Background. Triplet-based lenalidomide plus dexamethasone combinations have become the new standard of care for early relapse and refractory multiple myeloma (RRMM), including carfilzomib plus lenalidomide/dexamethasone (KRd) based on ASPIRE phase 3 data. In ASPIRE, and as per the marketing authorization, carfilzomib is given twice a week at 20/27mg/m² on days 1, 2, 8, 9, 15, 16 of a 28 days based cycle. In parallel, ENDEAVOR, a second carfilzomib plus dexamethasone phase 3 study validated that carfilzomib 20/56mg/m² twice weekly was safe in early RRMM. We hypothesized that KRd on a weekly basis, with 3 visits per cycle but using a more intense dosing at 56mg/m², rather than 6 visits at 27mg/m² at hospital, was far less inconvenient to patients.The aim of this study was to evaluate the efficacy and toxicity of carfilzomib weekly plus lenalidomide/dexamethasone regimen in patients treated for early RRMM.

Methods. 28 patients were treated with KRd weekly regimen.
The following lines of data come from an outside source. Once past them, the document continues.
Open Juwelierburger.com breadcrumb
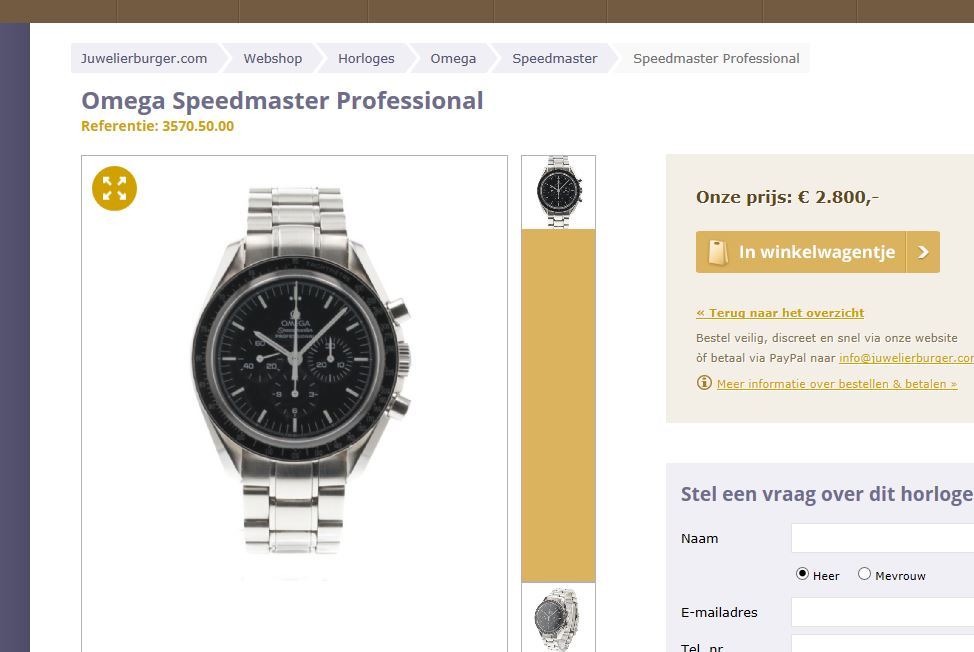click(144, 58)
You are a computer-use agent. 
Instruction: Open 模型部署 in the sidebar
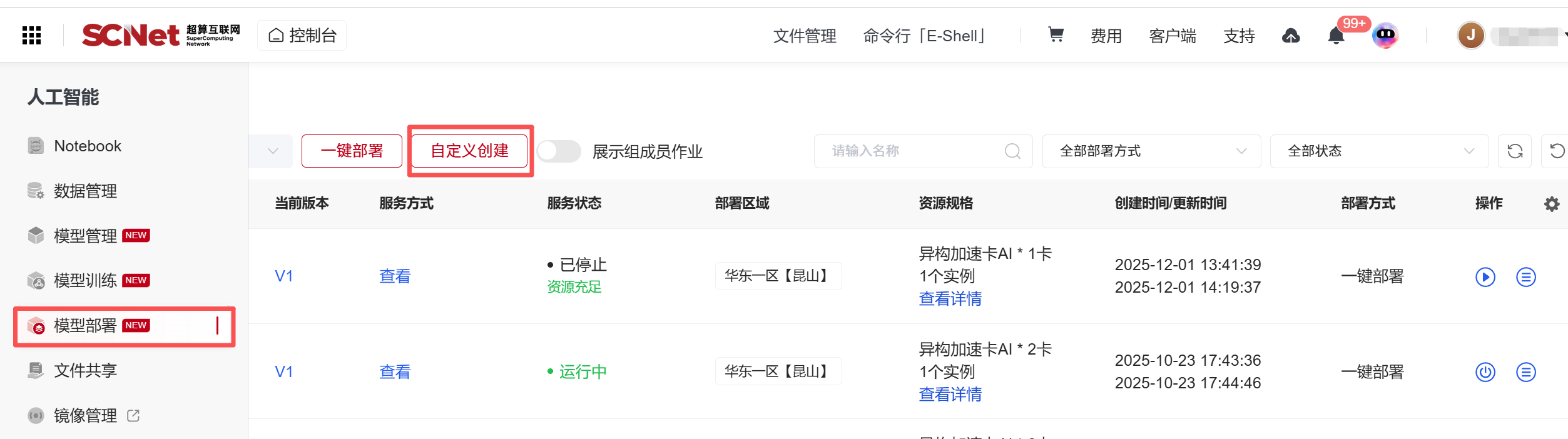(85, 326)
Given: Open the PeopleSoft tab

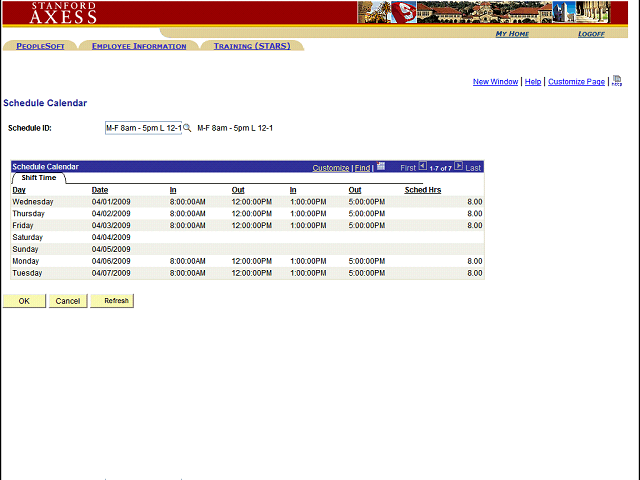Looking at the screenshot, I should tap(40, 46).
Patients received carfilzomib plus lenalidomide/dexamethasone in 28-day cycles until disease progression or until occurrence of unacceptable toxic effects. Carfilzomib was administered as a 30-minute infusion on days 1,8,15 (starting dose, 20mg/m² on day 1 of cycle 1; target dose, 56mg/m² thereafter). Lenalidomide (25mg) was given on days 1 through 21. Dexamethasone (40mg) was administered on days 1, 8, 15, 22. All assessments were made according to IMWG.
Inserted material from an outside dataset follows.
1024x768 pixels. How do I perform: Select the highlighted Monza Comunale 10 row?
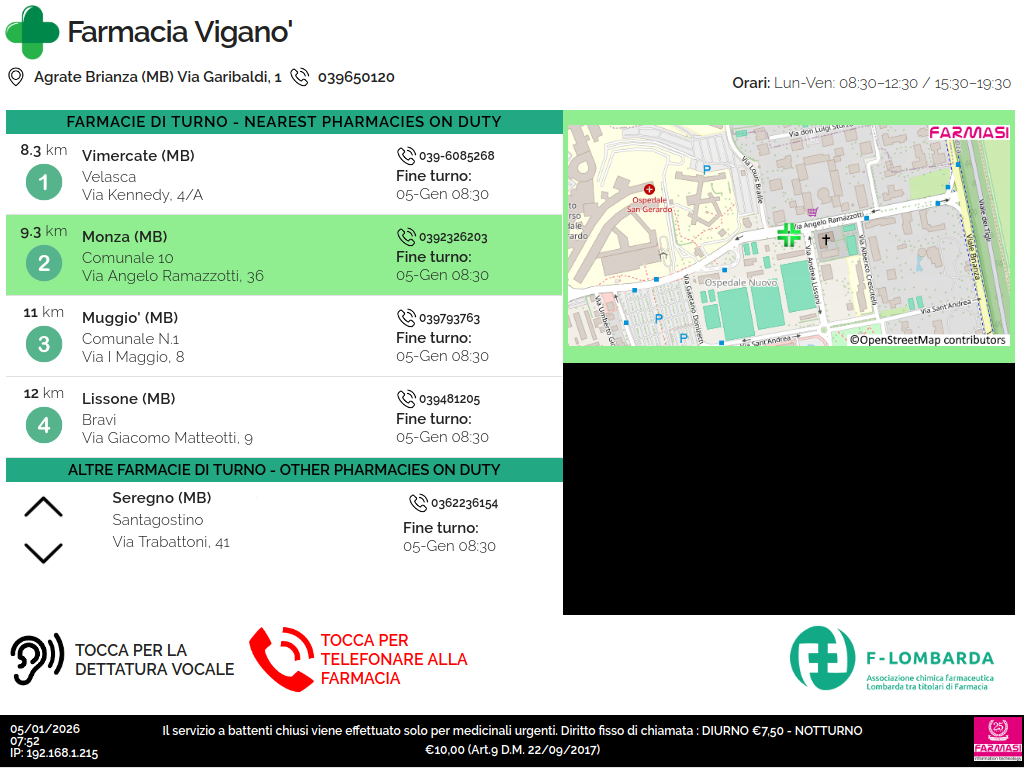(284, 255)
Results. The median age was 64 years (45 - 80) with 14% older than 70 years, sex ratio M/F 1.3 and ISS disease stage 2 or 3 in 39%. Patients had received a median of 1 (1 - 3) previous lines of therapy including proteasome inhibitors (100%) and immunomodulatory drugs (43%). All but 2 patients had disease that relapsed to the last line of therapy. With a median follow up of 8 months, 3 patients (11%) relapsed, and one patient died. The median number of KRd cycles administered was 6.5 (1 - 12). Overall response rate was 93%, with 89% ≥VGPR and 61% ≥CR. The mean time to a response was 1.6 months. The median TTP and OS at 12 months were 89% and 95%, respectively. 29% of patients have discontinued treatment, with solely 50% due to adverse events. Hematologic adverse events ≥ grade 3 were reported in 57% and non hematologic adverse events ≥ grade 3 in 36%. Adverse events resulted in a reduction of carfilzomib dose in 11% of patients and a reduction of the lenalidomide dose in 7% of patients. No patient died related to adverse events. Overall, adverse events ≥ grade 3 seen in ≥10% of patients were neutropenia, thrombocytopenia, vomiting and pyrexia. No patient experienced any severe cardiovascular adverse event, including cardiac failure or any severe cardiac issues or thromboembolic events. One patient required an increase of antihypertensive treatment, and resumed Carfilzomib.

Conclusion. KRd weekly at 20/56mg/m² is effective and safe to early RRMM patients. Further studies are warranted to confirm this data on a larger MM population. Furthermore, analysis of long-term outcome is needed on our studied population.